- _练习目标_:
请将下方这篇忆父文章中从“一头乌黑浓密的头发不算短,却”起直至“乌黑发亮的黑发早早地变白了。”止的全部内容原样抄录下来。

- _所示文本_:
---*---
父爱如山,曾经在很长一段时间里,它却如同压在我心头的一座大山,压得我喘不过气来,我只想逃。
一头乌黑浓密的头发不算短,却根根竖立,高高的鼻梁,严肃的面容,这是记得的父亲年轻时候的样子,是我小时候在抽屉里翻出的父亲年轻时的黑白照片,印在我记忆里的模样。
那时的父亲是我躲避母亲的暴风骤雨的港湾,那时候的他会给我讲哪吒闹海的故事,会教我读唐诗,那时候他会用那带着浓重的客家乡音的普通话,教我读唐诗。寒冷的冬夜他会跟我一起泡脚,给我讲他小时候的事,讲我的爷爷奶奶的故事,给我讲那个很有学问的伯公,留下了很多书,伯公去世之后那些书都被大家拿走了,父亲只抢到了几本医书,他视若珍宝。因为伯公没有儿子,他的学识和医术都没有人继承。父亲深深的遗憾和叹息,使我对有学问的人充满了敬佩和向往,我想我的求知欲就是从那里萌芽的。
父亲兄弟姐妹八个,生活异常艰辛,他告诉我他经历过大饥荒,饥饿的感觉很可怕,他不许我们浪费粮食。从他的描述里,我知道我的奶奶很勤劳贤惠。
儿时,过了年,父亲会带我去给我的舅公拜年。他喜欢在去舅公家的路上给我讲他外公的故事,我因此知道他有一个很有学问的外公,还参加过革命,解放后本来可以外出为官的,却选择回到那个美丽的小山村,做一名教书匠。后来我长大后才明白,舅公的家为什么虽然很简朴却总是很干净,很整洁,堂屋总是挂着几幅字画,满屋的书香气息,孩子们彬彬有礼,我才明白父亲为什么那么爱书。
然而,父亲经历了少年丧母,中年丧子又下岗,他被生活压得喘不过气来,还要忍受母亲无穷无尽的数落抱怨责骂,在我读小学的时候他的那一头乌黑发亮的黑发早早地变白了。
我一天天长大,父亲一天天老去,我感觉到父亲变了,我跟他之间的交流越来越少。再后来,我们家又添了两个弟弟,父亲越来越看不见我。而我作为家里的大姐姐,带弟弟、做家务的任务在寒暑假自然就落到了我身上,虽然我那时还在读小学。也是从那时开始,我觉得每天背在背上的弟弟和挑在肩上的担子就像父亲给我的山,我不堪重负,却不敢逃避,甚至有时候很累了,被责骂了还觉得是自己做得不够好,是自己不够努力,不够能干。
---*---
- _所给资料_:
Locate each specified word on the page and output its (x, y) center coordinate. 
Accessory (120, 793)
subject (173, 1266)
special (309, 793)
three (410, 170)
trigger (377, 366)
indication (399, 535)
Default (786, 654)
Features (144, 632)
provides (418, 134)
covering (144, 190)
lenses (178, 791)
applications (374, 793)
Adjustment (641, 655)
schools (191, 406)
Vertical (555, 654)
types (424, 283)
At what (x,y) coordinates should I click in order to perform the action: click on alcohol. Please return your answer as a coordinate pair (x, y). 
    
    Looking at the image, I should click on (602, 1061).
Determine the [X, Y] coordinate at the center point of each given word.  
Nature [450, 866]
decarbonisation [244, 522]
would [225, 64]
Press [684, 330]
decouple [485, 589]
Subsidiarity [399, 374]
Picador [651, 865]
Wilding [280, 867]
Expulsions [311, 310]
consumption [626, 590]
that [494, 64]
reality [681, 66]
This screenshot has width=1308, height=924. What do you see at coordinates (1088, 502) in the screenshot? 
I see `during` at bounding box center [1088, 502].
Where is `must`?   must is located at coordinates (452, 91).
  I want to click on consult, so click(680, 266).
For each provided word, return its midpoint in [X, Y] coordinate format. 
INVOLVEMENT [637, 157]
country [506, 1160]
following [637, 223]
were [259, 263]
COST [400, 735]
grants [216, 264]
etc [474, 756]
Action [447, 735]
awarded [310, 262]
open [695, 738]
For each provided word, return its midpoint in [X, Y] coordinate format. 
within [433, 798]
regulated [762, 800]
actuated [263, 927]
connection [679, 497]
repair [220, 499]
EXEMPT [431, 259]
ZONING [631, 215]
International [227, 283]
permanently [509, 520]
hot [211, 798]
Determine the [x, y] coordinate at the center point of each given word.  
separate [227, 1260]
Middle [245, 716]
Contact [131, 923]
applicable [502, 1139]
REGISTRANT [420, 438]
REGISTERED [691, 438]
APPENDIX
---*---
- _书面解答_:
一头乌黑浓密的头发不算短,却根根竖立,高高的鼻梁,严肃的面容,这是记得的父亲年轻时候的样子,是我小时候在抽屉里翻出的父亲年轻时的黑白照片,印在我记忆里的模样。
那时的父亲是我躲避母亲的暴风骤雨的港湾,那时候的他会给我讲哪吒闹海的故事,会教我读唐诗,那时候他会用那带着浓重的客家乡音的普通话,教我读唐诗。寒冷的冬夜他会跟我一起泡脚,给我讲他小时候的事,讲我的爷爷奶奶的故事,给我讲那个很有学问的伯公,留下了很多书,伯公去世之后那些书都被大家拿走了,父亲只抢到了几本医书,他视若珍宝。因为伯公没有儿子,他的学识和医术都没有人继承。父亲深深的遗憾和叹息,使我对有学问的人充满了敬佩和向往,我想我的求知欲就是从那里萌芽的。
父亲兄弟姐妹八个,生活异常艰辛,他告诉我他经历过大饥荒,饥饿的感觉很可怕,他不许我们浪费粮食。从他的描述里,我知道我的奶奶很勤劳贤惠。
儿时,过了年,父亲会带我去给我的舅公拜年。他喜欢在去舅公家的路上给我讲他外公的故事,我因此知道他有一个很有学问的外公,还参加过革命,解放后本来可以外出为官的,却选择回到那个美丽的小山村,做一名教书匠。后来我长大后才明白,舅公的家为什么虽然很简朴却总是很干净,很整洁,堂屋总是挂着几幅字画,满屋的书香气息,孩子们彬彬有礼,我才明白父亲为什么那么爱书。
然而,父亲经历了少年丧母,中年丧子又下岗,他被生活压得喘不过气来,还要忍受母亲无穷无尽的数落抱怨责骂,在我读小学的时候他的那一头乌黑发亮的黑发早早地变白了。